As I walked up the stairs to our flat with the wife after fetching her back from office (post-retirement, I am the family driver), we saw the front door wide open. There is someone in the flat, she said in panic. There wasn’t. It was something perhaps more serious. I had forgotten to pull the door shut on my way out. How could you do this? said the look in her eyes. I was just absent-minded, my look said in reply.
Truth is, there is more to it than that. I have this great aversion to locking up doors. I don’t mean when leaving house, but otherwise. When I am reading the papers in the morning, it is wonderful to be able to look up and out. And should there be trees on the street in front with their boughs framing the view, and squirrels jumping from bough to balcony and back, there can scarcely be a better view in a city residential neighbourhood.
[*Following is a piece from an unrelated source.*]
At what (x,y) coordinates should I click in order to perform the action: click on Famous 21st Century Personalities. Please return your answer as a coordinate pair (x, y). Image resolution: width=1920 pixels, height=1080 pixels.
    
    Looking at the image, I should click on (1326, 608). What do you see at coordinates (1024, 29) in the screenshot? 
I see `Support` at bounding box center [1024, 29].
I have on occasions been found guilty of leaving the door to the balcony (the one that gives the view) open when going to bed late at night and brushed aside the so-called transgression. Who will come to steal anything form our flat, I have asked the wife, adding, for good measure, how much gold have you got? But leaving the front door open when going out, with only a pulled-shut but unlocked ground floor door in between residence and street, is overdoing things a bit. I can only attribute it to my subconscious protest against locking up doors and windows that make a dungeon of your home.
The fault is really my late grandfather’s, who built this large house 70 years ago with wide verandahs and rooms with many doors and tall windows all of which you could never close in time when there was a Kal Baisakhi storm because there were too many. The prime spot in the house was the first floor terrace in front of my grandfather’s bedroom, ideally suited to enjoy the pleasant evening breeze Kolkata is famous for. A small corner of it was invaded by the overhanging branches of a massive neem tree beyond our boundary wall on the playing field next door.
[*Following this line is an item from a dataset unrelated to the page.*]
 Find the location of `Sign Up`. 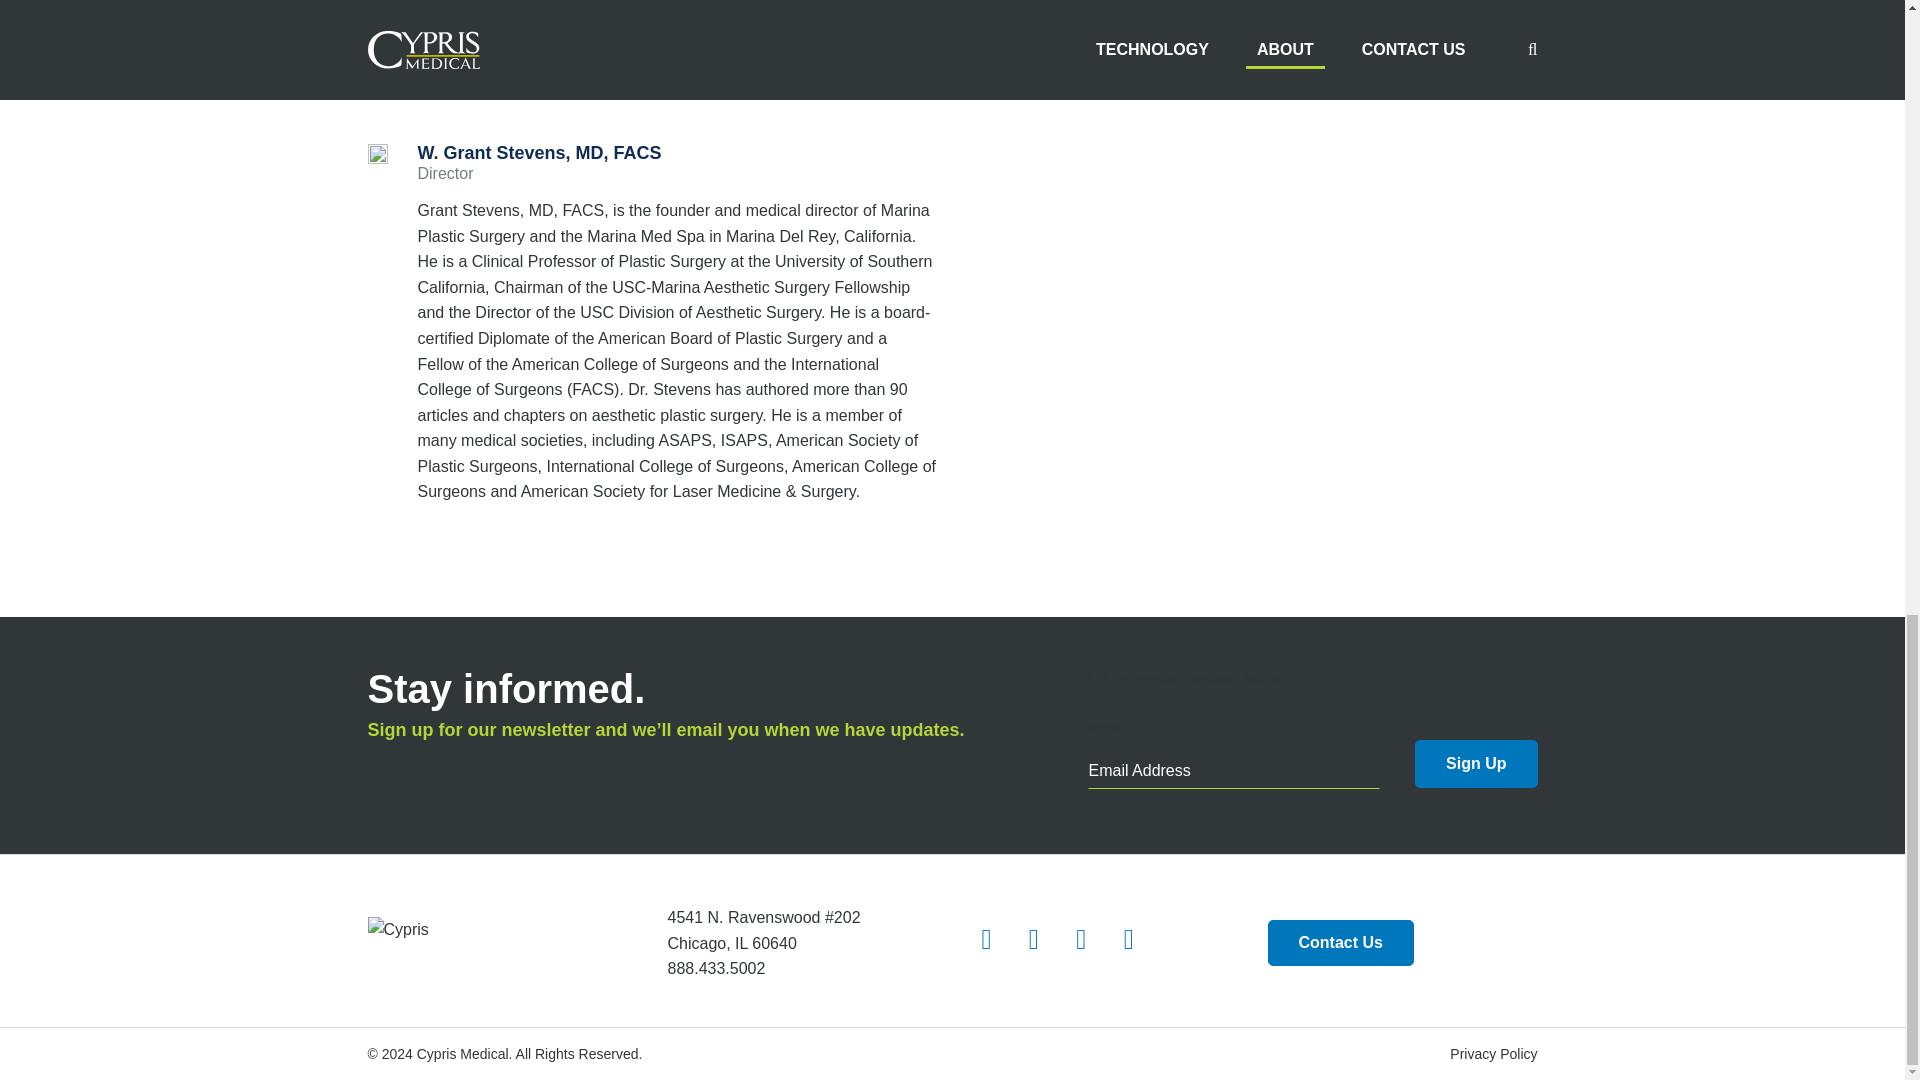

Family folklore has it that Dr B C Roy, then a practising physician, came to examine my ailing grandfather in the late 40s. As he was leaving, my father asked him where he could take my grandfather for a recuperative vacation. The legendary doctor is supposed to have looked at the neem tree fringed terrace and said, this is good enough. When you grow up in a house like that, your claustrophobia trigger point is pretty low.
More From This Section
The wife thinks that my desire to leave doors and windows open borders on an obsession. Why not go and live in the centre of a football field, she taunts. Can’t afford to buy a football field, I reply in all seriousness. I do realise that there is also the question of privacy. I am not saying leave the bedroom door open, I am saying how can you survive in a living room which is an enclosed, suffocating space?
The fault is also with the weather of Kolkata, where your quality of life is incomparably different, depending on whether a house is airy or not. I am sure I would have grown up differently had I done so in Delhi where the need to keep out the intense dry heat that earlier defined a lot of the year (until climate change made everything unpredictable) gave rise to traditional architecture that mandated thick walls and just a few narrow doors and windows.
The tendency to leave things unlocked first caught my friends’ eyes decades ago, when once, while getting out of my car, they realised that I had left it unsecured for the night. You didn’t lock the car, they chorused. Hard put to find an excuse, I replied somewhat lamely, who will steal this third-hand Fiat. Things have, if anything, got better for me over the years. As India has prospered, thieves have raised their standards. They have no use for our old clothes or older stuff in the kitchen.
Be careful about your VCR, my friends used to say while trying to get me to be more “responsible”. The current object of any value in our flat which is easy to walk out with is the laptop. But I remain an optimist. Obsolescence in electronics these days comes so quickly that thieves have only a small window of opportunity after which even the electronic gear lying around is depreciated to zero.
Besides, to come back to the open door which gave the wife a heart attack, I wish everybody would pay some heed to the laws of probability. I don’t leave the front door open all the time and local thieves do not know that our front door is open once in a while. What is the probability that a thief will choose to look in precisely on that rare occasion when I have been careless?
One of the loveliest endings to a movie that stays in mind is that of The Perfect Storm. The fishing crew know that their battered boat will not survive the storm and any moment they will go down with it. But as they wait, one of the crew members feels he cannot meet his end enclosed in the boat. So he jumps out and is swallowed up by the mountainous waves, with the last image being of him remembering his girlfriend onshore.